#### PROBLEM REQUIREMENTS:
Two lines in the data below mark the range: the one with "Open the user profile avatar" and the one with "Click the reviewing". Return both, along with every line between them, exactly.

Stored data entries:
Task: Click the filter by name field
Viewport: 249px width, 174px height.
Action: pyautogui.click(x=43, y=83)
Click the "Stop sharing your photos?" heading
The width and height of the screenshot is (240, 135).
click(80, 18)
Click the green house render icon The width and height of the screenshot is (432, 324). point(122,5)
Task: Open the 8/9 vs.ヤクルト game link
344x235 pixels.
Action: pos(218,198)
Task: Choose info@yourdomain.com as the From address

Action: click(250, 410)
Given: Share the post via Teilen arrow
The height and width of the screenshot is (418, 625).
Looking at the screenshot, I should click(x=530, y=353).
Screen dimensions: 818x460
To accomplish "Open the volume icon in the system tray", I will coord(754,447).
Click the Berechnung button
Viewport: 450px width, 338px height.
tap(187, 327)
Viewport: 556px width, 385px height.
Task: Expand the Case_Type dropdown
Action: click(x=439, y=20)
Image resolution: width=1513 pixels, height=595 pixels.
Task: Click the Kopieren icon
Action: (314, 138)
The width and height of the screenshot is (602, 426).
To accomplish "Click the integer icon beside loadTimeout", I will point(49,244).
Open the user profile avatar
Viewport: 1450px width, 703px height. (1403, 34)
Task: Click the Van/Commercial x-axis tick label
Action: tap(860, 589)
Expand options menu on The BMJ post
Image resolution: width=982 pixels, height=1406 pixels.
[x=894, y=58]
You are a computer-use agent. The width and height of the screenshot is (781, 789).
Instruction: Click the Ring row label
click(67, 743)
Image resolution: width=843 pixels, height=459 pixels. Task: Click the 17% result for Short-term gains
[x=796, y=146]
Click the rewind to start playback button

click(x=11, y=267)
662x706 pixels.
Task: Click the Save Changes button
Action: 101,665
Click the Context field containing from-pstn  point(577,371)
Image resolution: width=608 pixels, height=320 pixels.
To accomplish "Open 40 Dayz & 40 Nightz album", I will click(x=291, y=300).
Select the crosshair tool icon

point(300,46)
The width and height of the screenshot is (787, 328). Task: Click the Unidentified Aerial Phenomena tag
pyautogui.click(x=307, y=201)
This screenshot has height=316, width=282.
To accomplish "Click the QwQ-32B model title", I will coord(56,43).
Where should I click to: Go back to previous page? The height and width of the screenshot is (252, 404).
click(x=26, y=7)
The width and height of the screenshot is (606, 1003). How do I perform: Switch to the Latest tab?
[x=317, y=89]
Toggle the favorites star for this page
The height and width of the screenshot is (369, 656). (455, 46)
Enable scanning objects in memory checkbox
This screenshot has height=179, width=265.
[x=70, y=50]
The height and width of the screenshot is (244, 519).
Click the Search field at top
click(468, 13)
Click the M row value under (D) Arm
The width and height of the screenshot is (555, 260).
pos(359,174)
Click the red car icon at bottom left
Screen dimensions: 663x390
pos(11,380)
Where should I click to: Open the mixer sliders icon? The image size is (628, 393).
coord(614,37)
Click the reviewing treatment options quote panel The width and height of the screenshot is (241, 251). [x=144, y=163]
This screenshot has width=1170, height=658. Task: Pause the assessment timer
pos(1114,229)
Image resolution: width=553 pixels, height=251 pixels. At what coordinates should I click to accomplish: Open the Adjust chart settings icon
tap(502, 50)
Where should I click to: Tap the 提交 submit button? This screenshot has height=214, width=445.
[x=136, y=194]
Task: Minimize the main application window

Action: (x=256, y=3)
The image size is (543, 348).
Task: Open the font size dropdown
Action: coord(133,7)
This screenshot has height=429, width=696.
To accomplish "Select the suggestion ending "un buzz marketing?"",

#### SOLVED EXERCISE:
Open the user profile avatar
Viewport: 1450px width, 703px height. (1403, 34)
Task: Click the Van/Commercial x-axis tick label
Action: tap(860, 589)
Expand options menu on The BMJ post
Image resolution: width=982 pixels, height=1406 pixels.
[x=894, y=58]
You are a computer-use agent. The width and height of the screenshot is (781, 789).
Instruction: Click the Ring row label
click(67, 743)
Image resolution: width=843 pixels, height=459 pixels. Task: Click the 17% result for Short-term gains
[x=796, y=146]
Click the rewind to start playback button

click(x=11, y=267)
662x706 pixels.
Task: Click the Save Changes button
Action: 101,665
Click the Context field containing from-pstn  point(577,371)
Image resolution: width=608 pixels, height=320 pixels.
To accomplish "Open 40 Dayz & 40 Nightz album", I will click(x=291, y=300).
Select the crosshair tool icon

point(300,46)
The width and height of the screenshot is (787, 328). Task: Click the Unidentified Aerial Phenomena tag
pyautogui.click(x=307, y=201)
This screenshot has height=316, width=282.
To accomplish "Click the QwQ-32B model title", I will coord(56,43).
Where should I click to: Go back to previous page? The height and width of the screenshot is (252, 404).
click(x=26, y=7)
The width and height of the screenshot is (606, 1003). How do I perform: Switch to the Latest tab?
[x=317, y=89]
Toggle the favorites star for this page
The height and width of the screenshot is (369, 656). (455, 46)
Enable scanning objects in memory checkbox
This screenshot has height=179, width=265.
[x=70, y=50]
The height and width of the screenshot is (244, 519).
Click the Search field at top
click(468, 13)
Click the M row value under (D) Arm
The width and height of the screenshot is (555, 260).
pos(359,174)
Click the red car icon at bottom left
Screen dimensions: 663x390
pos(11,380)
Where should I click to: Open the mixer sliders icon? The image size is (628, 393).
coord(614,37)
Click the reviewing treatment options quote panel The width and height of the screenshot is (241, 251). [x=144, y=163]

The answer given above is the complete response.